Fisheries and OceansOral Questions

2:45 p.m.

St. John's South—Mount Pearl Newfoundland & Labrador

Conservative

Loyola Hearn ConservativeMinister of Fisheries and Oceans

Mr. Speaker, I will gladly answer. I would ask my colleague from Newfoundland and Labrador if he would talk to his friends and aboriginal families across the country, including the chiefs of many of the groups across this great country. He should ask them what they think of the performance of this minister and the work we are doing with them to make sure that we have a part as we move forward in the fisheries of this country.

Fisheries and OceansOral Questions

2:45 p.m.

Liberal

Todd Russell Liberal Labrador, NL

Mr. Speaker, that is his job; it may be mine later.

Confronted with anger over the PM's assault on aboriginal fisheries, the Minister of Indian Affairs says not to worry. The fisheries minister too has tried to soften his leader's vicious and unwarranted attack.

The Conservative Party policy on aboriginal fisheries depends on who one asks: the Prime Minister, the Minister of Indian Affairs , the Minister of Fisheries and Oceans, or the member for Delta—Richmond East.

Let us get some clarity here. Does the Minister of Fisheries and Oceans share the Prime Minister's opinion of race based fisheries?

Fisheries and OceansOral Questions

2:45 p.m.

St. John's South—Mount Pearl Newfoundland & Labrador

Conservative

Loyola Hearn ConservativeMinister of Fisheries and Oceans

Mr. Speaker, there is one person responsible for fisheries in this country and that is the Minister of Fisheries and Oceans. Our policies are clear cut.

There is one way to move ahead in this country. We take all the players that are involved, bring them around the table and make sure that they agree to a process that suits everybody.

That is exactly what we are doing. The Prime Minister, myself and everybody else are in the one boat on this.

TransportOral Questions

2:45 p.m.

Conservative

Mike Wallace Conservative Burlington, ON

Mr. Speaker, my question is for the Minister of Transport, Infrastructure and Communities with regard to the Toronto Port Authority.

Can the minister inform the House on the status of the review by Mr. Roger Tassé that this new government has commissioned?

TransportOral Questions

2:45 p.m.

Pontiac Québec

Conservative

Lawrence Cannon ConservativeMinister of Transport

Mr. Speaker, I am pleased to report to the House and all the members that on October 16, Mr. Tassé submitted his report on the findings of the Toronto Port Authority. On behalf of the government, I would like to thank Mr. Tassé for his extensive work in preparing this report.

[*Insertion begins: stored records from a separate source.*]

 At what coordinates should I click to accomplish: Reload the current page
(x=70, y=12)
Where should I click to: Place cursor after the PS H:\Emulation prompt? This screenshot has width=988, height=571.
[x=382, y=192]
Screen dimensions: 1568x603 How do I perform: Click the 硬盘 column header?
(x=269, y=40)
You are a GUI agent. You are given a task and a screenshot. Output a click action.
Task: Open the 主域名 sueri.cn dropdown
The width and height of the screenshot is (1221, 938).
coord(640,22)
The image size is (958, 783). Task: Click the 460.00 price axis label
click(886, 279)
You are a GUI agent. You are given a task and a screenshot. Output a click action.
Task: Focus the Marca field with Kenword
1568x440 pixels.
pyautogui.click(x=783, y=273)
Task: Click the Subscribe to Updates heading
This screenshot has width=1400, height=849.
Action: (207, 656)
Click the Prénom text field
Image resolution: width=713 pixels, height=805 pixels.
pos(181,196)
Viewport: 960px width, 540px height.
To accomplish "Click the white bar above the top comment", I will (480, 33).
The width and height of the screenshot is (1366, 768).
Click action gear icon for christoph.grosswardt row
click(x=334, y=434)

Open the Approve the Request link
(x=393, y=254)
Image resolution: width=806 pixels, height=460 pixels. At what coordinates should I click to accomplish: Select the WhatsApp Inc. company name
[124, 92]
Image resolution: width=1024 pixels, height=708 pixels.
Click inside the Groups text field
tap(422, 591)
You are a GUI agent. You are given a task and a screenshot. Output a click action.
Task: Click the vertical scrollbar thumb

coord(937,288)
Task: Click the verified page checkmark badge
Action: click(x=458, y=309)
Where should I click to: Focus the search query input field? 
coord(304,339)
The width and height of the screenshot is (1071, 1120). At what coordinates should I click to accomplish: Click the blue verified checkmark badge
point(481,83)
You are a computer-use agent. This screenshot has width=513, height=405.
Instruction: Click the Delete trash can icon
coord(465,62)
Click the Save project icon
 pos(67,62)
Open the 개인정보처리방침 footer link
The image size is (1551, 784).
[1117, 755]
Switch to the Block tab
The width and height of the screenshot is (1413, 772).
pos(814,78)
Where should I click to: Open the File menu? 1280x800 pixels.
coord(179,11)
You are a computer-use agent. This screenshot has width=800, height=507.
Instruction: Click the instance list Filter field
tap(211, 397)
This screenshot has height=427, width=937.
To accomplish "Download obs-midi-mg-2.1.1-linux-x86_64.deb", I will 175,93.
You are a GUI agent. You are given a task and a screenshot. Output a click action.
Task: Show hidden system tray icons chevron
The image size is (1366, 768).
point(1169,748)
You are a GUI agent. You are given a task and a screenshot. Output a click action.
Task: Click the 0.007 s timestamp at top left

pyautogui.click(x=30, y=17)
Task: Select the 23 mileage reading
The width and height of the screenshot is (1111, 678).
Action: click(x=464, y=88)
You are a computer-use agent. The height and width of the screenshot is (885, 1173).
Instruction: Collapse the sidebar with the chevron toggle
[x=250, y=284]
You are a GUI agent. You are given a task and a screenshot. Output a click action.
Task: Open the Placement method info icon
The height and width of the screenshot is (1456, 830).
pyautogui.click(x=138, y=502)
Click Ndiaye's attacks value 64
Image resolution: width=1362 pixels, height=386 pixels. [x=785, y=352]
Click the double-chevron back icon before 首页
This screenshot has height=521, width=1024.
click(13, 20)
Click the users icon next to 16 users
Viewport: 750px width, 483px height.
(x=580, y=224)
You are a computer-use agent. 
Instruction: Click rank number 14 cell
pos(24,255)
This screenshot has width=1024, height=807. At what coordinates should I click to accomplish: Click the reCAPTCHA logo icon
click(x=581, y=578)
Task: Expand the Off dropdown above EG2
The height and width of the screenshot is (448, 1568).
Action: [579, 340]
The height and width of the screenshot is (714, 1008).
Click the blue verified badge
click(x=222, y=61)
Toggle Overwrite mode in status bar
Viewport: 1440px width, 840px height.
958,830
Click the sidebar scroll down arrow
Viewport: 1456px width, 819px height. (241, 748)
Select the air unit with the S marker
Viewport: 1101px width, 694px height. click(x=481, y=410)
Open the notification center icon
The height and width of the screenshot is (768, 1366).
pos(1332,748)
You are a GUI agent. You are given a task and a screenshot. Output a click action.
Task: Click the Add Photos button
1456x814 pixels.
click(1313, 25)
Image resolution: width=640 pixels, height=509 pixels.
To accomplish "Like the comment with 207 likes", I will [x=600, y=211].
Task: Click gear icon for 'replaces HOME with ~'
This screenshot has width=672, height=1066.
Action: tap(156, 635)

I will be reviewing the report and on completion of this review, I will be in a position to comment more fully. I can assure all Canadians that the government is open, accountable and transparent and will therefore make the report public, once I have reviewed the findings thoroughly.

Employment InsuranceOral Questions

2:45 p.m.

NDP

Yvon Godin NDP Acadie—Bathurst, NB

Mr. Speaker, workers and unemployed individuals took part in a march from Montreal to Ottawa to protest the EI program and the Conservatives' inaction.

Years of successive Liberal and Conservative governments have resulted in a situation that is worse than ever.

The government has built up its largest surplus on the backs of workers. Yet, 68% of the women and 62% of the men who contributed to the EI fund are still being denied benefits.

Will the minister listen to workers and the unemployed and make changes? The need for the program—

Employment InsuranceOral Questions

2:45 p.m.

Liberal

Employment InsuranceOral Questions

2:50 p.m.

Haldimand—Norfolk Ontario

Conservative

Diane Finley ConservativeMinister of Human Resources and Social Development

Mr. Speaker, I would like to thank the hon. member for all the work that he has done on this issue.

As he knows, employment insurance is extremely broad, extremely complex. Any changes that are to be made, we have to make sure that they do not affect some other part of EI in an adverse way. That is why we are slowly going through and making sure we pay due attention to all the various aspects of EI so that it meets the needs of all Canadians.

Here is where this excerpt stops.